I signed up for topic notifications for the administrators newsletter on enwp's Admin noticeboard by manually clicking [subscribe]: https://en.wikipedia.org/wiki/Wikipedia:Administrators%27_noticeboard#Administrators'_newsletter_%E2%80%93_September_2022

Screenshot 2022-09-01 at 17-48-46 Topic subscriptions - Wikipedia.png (335×1 px, 58 KB)

I just got a notification for someone replying to a thread with the same title, yet on a totally different page:

Screenshot 2022-09-01 at 17-49-36 Topic subscriptions - Wikipedia.png (139×500 px, 16 KB)

which is for https://en.wikipedia.org/w/index.php?title=User_talk:Tone&oldid=prev&diff=1107979257. When I look at that section, it does say [unsubscribe], though I never subscribed to it. If I look at some other admin's user talk page, e.g. https://en.wikipedia.org/wiki/User_talk:The_Earwig#Administrators'_newsletter_%E2%80%93_September_2022 it also says [unsubscribe].

My expectation is that when I subscribe to the thread on WP:AN, I'm just subscribing to that thread and not any same-named thread on any talk page.

Event Timeline

It works this way because that's how we keep the subscription working when a topic you subscribed to is moved to another page. Note that it tracks by the author and time of the first comment, rather than the section heading text (to keep the subscription when it's renamed, too).

Thinking about it, now we've got the permalink-tracking spinning up, maybe we could improve this? My thought is that we can:

  1. Store the page that the subscription initially occurred on.
  2. After a comment is left, check whether the subscribed section actually exists on that page via examining the permalink tables. (I didn't verify that we can definitely do this.)
  3. If yes: only notify if the edit happened on that same page.
  4. If no: go ahead and fall back to the current behavior.

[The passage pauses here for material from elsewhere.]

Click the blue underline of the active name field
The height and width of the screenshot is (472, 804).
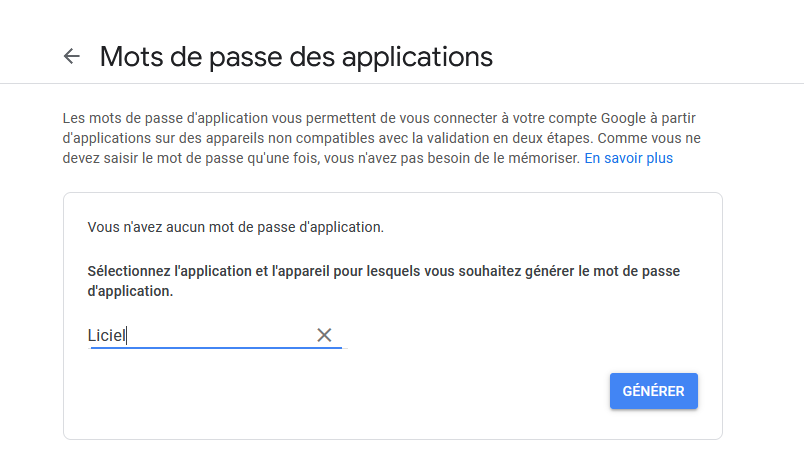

It'd make building the initial list of people to notify more expensive because we'd need to do some joining or extra queries, but it'd avoid the issues that "newsletter"-type talk page usage incurs.

MassMessage could potentially add some random token to each delivery to allow DiscussionTools to differentiate them. That would probably fix the majority of instances but not all of them given that not everyone uses MM.